Para a comparação, foram considerados apenas os produtos comercializados em pelo menos três dos locais visitados. Ao todo, a pesquisa analisou 69 itens, entre eles apontador de lápis, borracha, cadernos, canetas esferográficas e hidrográficas, colas em bastão e líquida, giz de cera, lápis de cor, lápis preto, lapiseira, marca-texto, massa de modelar, papel sulfite, régua e tinta para pintura a dedo.
O objetivo do levantamento é oferecer aos consumidores referências de preço, a partir dos valores médios encontrados na amostra pesquisada. O Procon ressalta que as variações constatadas refletem exclusivamente o dia da coleta e que os preços podem sofrer alterações conforme a data da compra, além de estarem sujeitos a descontos, promoções e ofertas especiais.
A maior diferença de preço encontrada na pesquisa foi de 153,42% em um marca-texto em tom pastel. O maior valor registrado foi de R$ 3,70, enquanto o menor preço foi de R$ 1,46, o que representa uma diferença absoluta de R$ 2,24. O preço médio do item ficou em R$ 3,04.
O Procon também divulgou orientações para ajudar os consumidores a economizar na compra do material escolar. A recomendação é verificar, antes das compras, quais itens da lista já estão disponíveis em casa e em condições de uso. A troca de livros didáticos entre alunos também é apontada como uma alternativa para reduzir gastos.
Outra orientação importante é que as escolas não podem exigir a compra de materiais de uso coletivo, como produtos de escritório, higiene ou limpeza, conforme determina a Lei nº 12.886, de 26 de novembro de 2013.

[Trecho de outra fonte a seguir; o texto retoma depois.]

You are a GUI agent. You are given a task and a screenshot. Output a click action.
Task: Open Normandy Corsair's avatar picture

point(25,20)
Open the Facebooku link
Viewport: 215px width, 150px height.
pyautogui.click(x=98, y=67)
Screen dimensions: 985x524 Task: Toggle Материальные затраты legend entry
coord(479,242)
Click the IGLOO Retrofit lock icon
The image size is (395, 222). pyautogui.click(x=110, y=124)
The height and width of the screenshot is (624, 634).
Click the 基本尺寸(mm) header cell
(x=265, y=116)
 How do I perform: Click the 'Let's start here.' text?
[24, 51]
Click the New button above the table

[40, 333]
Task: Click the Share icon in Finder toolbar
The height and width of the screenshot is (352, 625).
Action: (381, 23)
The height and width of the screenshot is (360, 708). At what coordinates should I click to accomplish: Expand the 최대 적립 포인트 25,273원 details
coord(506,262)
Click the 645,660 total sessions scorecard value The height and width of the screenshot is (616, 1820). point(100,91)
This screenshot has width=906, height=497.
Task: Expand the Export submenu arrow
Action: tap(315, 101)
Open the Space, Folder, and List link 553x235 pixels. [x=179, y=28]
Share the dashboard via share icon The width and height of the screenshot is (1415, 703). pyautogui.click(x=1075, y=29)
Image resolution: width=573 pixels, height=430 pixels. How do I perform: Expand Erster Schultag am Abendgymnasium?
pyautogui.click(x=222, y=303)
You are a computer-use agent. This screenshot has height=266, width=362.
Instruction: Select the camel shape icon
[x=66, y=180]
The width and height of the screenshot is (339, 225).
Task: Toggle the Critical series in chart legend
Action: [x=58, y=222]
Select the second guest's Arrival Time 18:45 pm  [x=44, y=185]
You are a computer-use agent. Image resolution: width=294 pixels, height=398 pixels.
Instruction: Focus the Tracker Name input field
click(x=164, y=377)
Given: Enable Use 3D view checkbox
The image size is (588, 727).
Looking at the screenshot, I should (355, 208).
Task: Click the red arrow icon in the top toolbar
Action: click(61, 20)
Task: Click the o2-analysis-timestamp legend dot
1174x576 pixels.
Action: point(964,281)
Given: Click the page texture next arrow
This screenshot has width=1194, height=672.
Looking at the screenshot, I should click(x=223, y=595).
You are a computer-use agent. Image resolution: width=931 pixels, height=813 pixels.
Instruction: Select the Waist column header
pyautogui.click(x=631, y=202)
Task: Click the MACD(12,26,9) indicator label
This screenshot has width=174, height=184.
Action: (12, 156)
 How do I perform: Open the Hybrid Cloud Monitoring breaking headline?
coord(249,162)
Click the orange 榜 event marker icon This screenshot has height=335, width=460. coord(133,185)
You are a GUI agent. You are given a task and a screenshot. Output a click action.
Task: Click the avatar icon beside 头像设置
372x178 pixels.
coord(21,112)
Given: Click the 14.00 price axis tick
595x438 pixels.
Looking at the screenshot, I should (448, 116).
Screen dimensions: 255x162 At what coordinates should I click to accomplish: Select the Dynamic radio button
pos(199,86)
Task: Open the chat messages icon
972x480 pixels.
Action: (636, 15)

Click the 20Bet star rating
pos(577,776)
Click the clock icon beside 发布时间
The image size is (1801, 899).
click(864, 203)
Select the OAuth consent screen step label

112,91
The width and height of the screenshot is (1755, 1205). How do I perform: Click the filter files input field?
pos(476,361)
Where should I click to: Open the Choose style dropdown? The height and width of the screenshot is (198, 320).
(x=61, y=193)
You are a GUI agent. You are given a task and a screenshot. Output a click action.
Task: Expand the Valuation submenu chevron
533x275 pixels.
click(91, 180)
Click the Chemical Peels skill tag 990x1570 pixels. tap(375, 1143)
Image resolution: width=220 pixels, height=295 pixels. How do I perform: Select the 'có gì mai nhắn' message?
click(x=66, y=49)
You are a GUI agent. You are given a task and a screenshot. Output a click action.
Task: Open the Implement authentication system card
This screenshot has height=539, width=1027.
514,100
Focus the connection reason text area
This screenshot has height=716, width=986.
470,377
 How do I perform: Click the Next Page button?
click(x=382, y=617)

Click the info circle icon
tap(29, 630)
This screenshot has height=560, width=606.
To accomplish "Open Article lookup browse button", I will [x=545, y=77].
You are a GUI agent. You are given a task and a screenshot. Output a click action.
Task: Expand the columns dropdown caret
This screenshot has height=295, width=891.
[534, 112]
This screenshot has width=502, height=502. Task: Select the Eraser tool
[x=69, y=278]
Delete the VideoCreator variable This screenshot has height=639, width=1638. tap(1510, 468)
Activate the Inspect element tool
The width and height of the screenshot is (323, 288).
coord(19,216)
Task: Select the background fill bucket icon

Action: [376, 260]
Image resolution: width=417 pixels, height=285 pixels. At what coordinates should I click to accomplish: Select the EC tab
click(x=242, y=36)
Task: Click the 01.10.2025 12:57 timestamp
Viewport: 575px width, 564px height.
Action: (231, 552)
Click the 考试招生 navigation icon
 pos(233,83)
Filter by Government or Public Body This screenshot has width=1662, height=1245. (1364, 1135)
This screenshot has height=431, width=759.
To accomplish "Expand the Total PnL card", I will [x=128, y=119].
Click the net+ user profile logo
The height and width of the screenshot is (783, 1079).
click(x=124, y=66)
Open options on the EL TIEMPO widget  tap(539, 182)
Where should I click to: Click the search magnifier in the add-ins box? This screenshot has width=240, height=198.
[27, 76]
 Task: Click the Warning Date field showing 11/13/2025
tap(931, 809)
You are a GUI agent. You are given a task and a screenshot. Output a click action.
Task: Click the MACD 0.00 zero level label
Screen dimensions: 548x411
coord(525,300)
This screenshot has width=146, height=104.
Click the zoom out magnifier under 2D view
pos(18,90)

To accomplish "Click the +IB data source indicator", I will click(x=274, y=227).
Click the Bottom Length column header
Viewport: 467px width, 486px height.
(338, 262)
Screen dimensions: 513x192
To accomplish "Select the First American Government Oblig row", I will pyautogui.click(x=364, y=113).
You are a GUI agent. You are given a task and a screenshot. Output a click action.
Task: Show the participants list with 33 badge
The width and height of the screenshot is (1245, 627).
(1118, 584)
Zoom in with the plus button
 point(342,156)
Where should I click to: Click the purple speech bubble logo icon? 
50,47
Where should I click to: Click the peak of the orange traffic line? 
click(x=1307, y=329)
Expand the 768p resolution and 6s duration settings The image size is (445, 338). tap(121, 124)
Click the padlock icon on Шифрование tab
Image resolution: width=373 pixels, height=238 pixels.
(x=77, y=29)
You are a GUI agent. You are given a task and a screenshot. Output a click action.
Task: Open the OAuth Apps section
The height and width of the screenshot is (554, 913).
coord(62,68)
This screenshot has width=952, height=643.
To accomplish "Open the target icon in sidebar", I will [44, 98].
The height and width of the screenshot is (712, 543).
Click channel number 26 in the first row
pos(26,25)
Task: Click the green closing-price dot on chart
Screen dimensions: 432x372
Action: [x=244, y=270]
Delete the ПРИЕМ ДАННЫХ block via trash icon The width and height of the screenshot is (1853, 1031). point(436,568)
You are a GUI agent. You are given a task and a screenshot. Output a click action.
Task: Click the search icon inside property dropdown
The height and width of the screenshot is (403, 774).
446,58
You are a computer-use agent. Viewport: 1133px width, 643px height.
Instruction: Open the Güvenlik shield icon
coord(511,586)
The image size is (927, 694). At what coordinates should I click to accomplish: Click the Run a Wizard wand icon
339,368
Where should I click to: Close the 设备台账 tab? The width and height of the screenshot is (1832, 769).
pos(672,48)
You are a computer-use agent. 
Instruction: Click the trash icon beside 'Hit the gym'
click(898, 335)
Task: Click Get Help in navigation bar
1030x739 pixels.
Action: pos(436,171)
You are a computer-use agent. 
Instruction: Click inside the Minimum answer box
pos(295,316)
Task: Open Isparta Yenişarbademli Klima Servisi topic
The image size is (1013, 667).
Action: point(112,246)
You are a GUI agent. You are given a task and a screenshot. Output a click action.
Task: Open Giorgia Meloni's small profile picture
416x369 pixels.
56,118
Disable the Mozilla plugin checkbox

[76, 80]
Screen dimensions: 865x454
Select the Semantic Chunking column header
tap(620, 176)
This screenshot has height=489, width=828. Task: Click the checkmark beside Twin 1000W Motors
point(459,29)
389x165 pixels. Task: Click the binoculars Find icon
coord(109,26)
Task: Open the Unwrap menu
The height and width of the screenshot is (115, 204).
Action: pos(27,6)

O órgão ainda destaca que alguns estabelecimentos oferecem descontos para compras em grandes quantidades, o que pode tornar vantajosa a compra coletiva entre pais ou responsáveis. Além disso, o consumidor deve sempre se informar se há diferença de preços de acordo com a forma de pagamento, como dinheiro, Pix, cheque, cartão de débito ou crédito.